# Need Feedback on my painting- MooColic



## LindaMoo (May 24, 2016)

I recently completed the largest painting I have ever done and amongst my friends and loved ones it has very good reviews. 
It's 3ft by 4ft in real life. I call it MooColic. It's acrylic on canvas.
I am not a masterful artist but I have a very creative side. I think my painting is a little bit whimsical and perhaps a little childish. if you didn't know me then you'd think i painted in an amateur way for the given affect. The sad truth is i've been practicing art my whole life and THIS is the best painting I've ever created. I've never been able to master detail. Sometimes people are born with the artistic talent. I've had to work at it. 
So I present to you
MooColic.
I attached the file. I'm new here so I don't know if it will show up in my message.


----------



## Susan Mulno (Apr 13, 2015)

It's great!

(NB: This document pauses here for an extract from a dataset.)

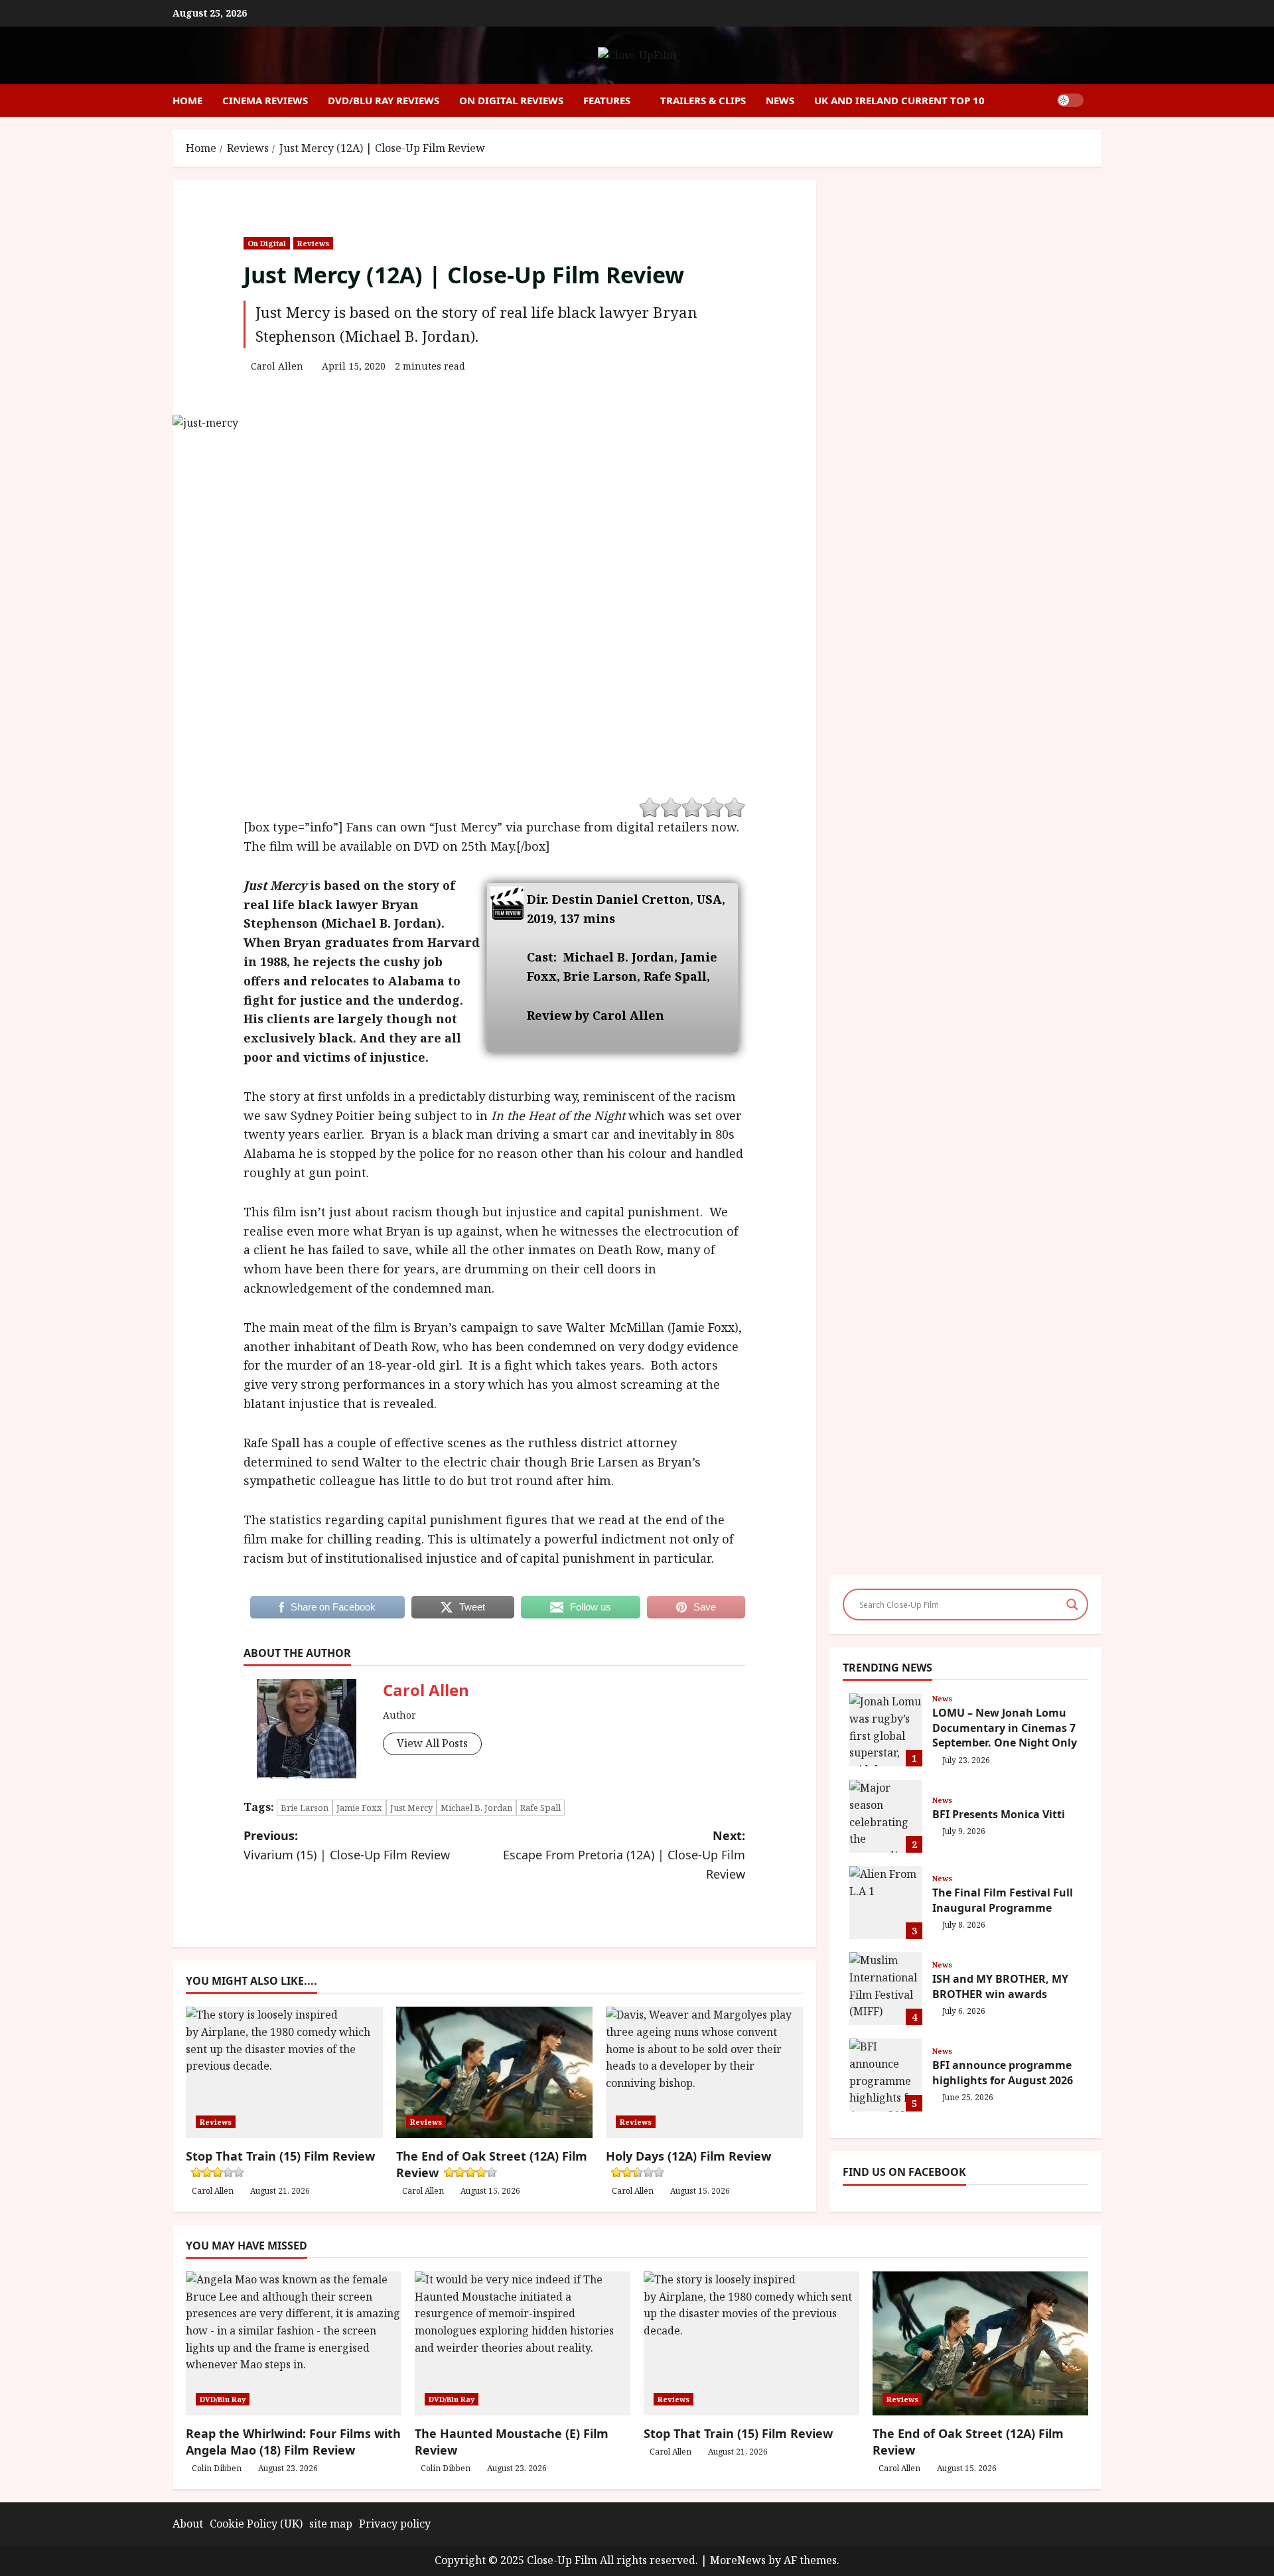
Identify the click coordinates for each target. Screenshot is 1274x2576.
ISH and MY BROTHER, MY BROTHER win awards (885, 1988)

Apparently you are a folk artist, that is not childish, it is one of my top favorites of genre!

Can't wait to see more.


----------



## TerryCurley (Jan 4, 2015)

It's a wonderful painting Linda. I have done one painting as big as that and it can be overwhelming but also very rewarding. 

I'm short in the natural talent department but I love striving to do the best that I can and when something comes out really good it is so exciting. I know how you are feeling right now.


----------



## LindaMoo (May 24, 2016)

Susan Mulno said:


> It's great! Apparently you are a folk artist, that is not childish, it is one of my top favorites of genre!
> 
> Can't wait to see more.


Thank you! It's interesting that my painting fits a certain genre. I was not really aware of it. I googled Folk Art and I can see why you said that. My painting has a little more depth and detail than some other Folk Art but I think it could still be considered that!


----------



## LindaMoo (May 24, 2016)

TerryCurley said:


> It's a wonderful painting Linda. I have done one painting as big as that and it can be overwhelming but also very rewarding.
> 
> I'm short in the natural talent department but I love striving to do the best that I can and when something comes out really good it is so exciting. I know how you are feeling right now.


Thank you for your input! I'm glad you like my painting.


----------



## Liz (Jan 10, 2015)

Not bad, the painting reminds me of one of those pop up books for kids, the cows seem to kind of pop off the painting.


----------



## dickhutchings (Oct 6, 2015)

There's a place for us all in this world. I love this piece and I can only imagine how nice it must be in person on such a large canvas. If I haven't already said it, welcome to the forum!


----------